Work required
Beginning with the line that includes "Screen dimensions: 812x510" and ending with the last line of the entries below, set down each line exactly; include no pictures.

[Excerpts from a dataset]
= = = = = = =

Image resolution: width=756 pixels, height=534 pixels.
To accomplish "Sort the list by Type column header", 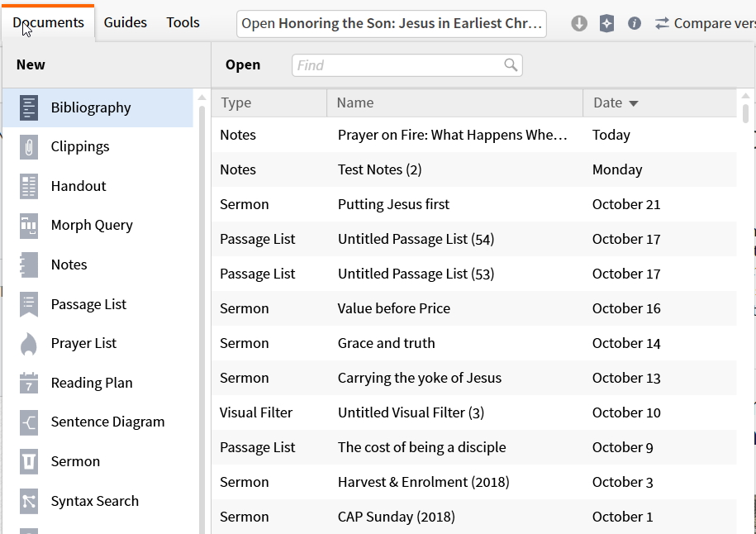I will click(236, 103).
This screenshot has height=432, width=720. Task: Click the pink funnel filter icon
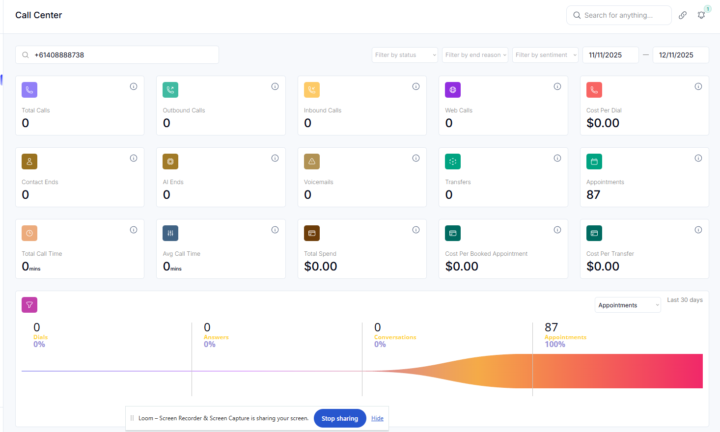click(x=30, y=305)
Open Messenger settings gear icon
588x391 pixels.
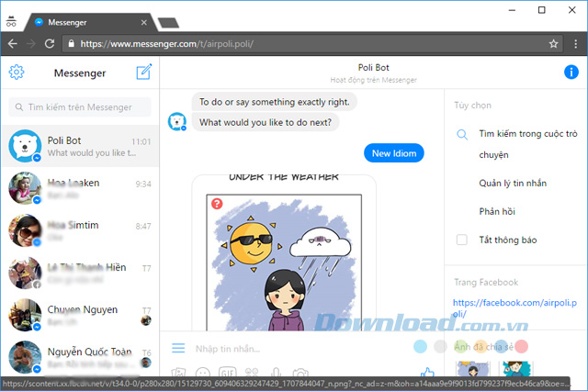[16, 73]
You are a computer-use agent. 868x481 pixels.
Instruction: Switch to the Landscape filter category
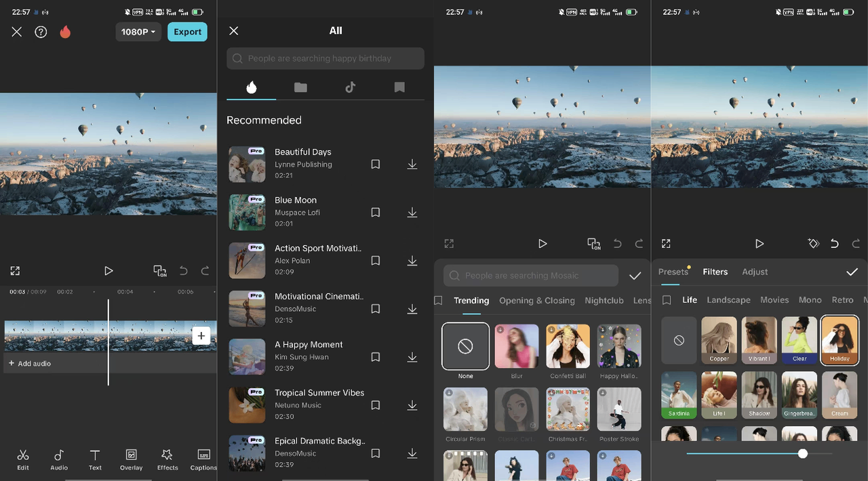pos(728,299)
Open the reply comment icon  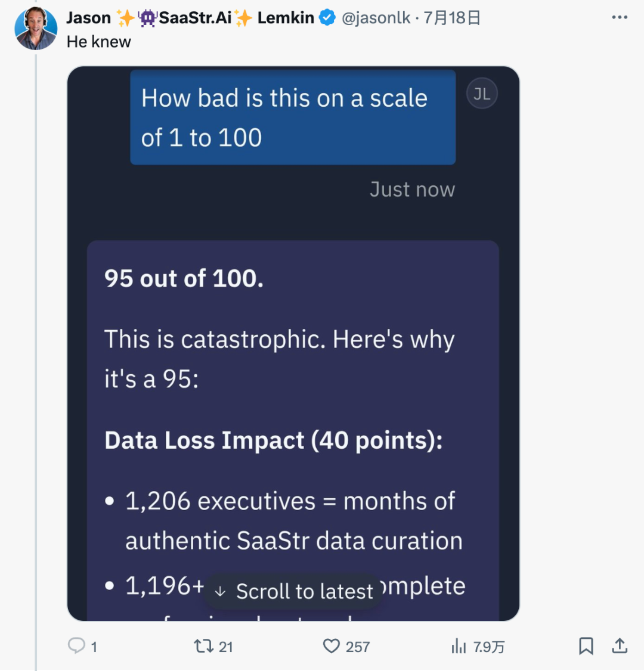click(x=77, y=646)
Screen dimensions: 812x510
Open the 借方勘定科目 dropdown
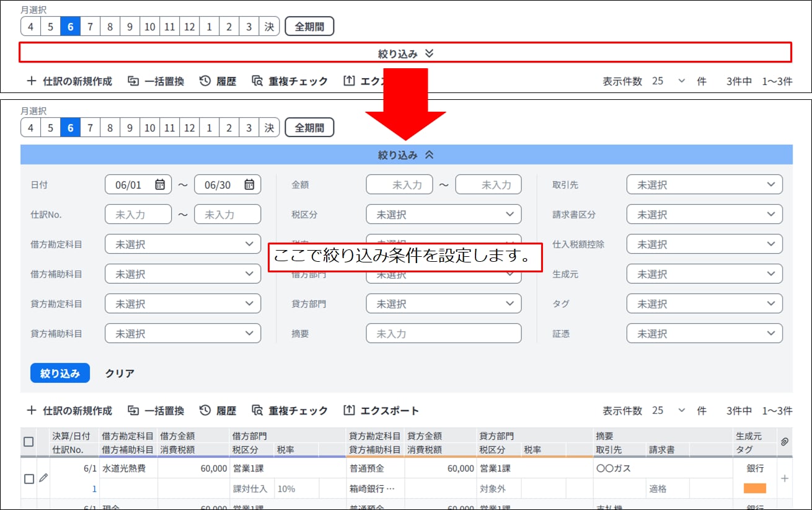click(183, 244)
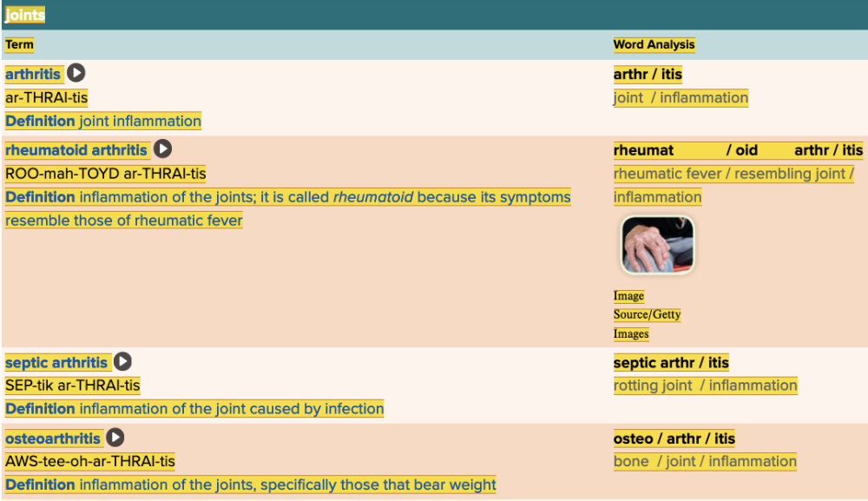Click the 'Image Source/Getty Images' caption

coord(647,315)
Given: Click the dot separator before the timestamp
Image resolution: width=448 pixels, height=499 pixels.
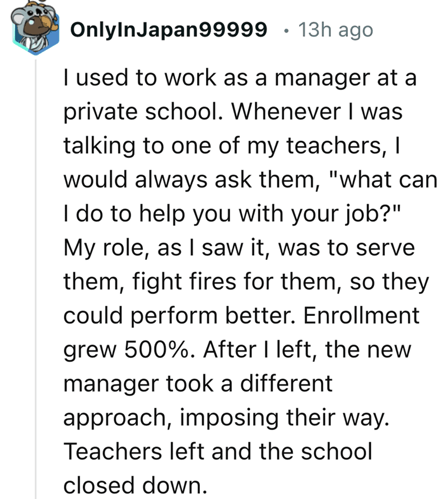Looking at the screenshot, I should (x=286, y=31).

= = = = = = =

Answer box
Screen dimensions: 812x510
Open the 借方勘定科目 dropdown
click(183, 244)
Click the 'Image Source/Getty Images' caption

coord(647,315)
Given: Click the dot separator before the timestamp
Image resolution: width=448 pixels, height=499 pixels.
Looking at the screenshot, I should (x=286, y=31).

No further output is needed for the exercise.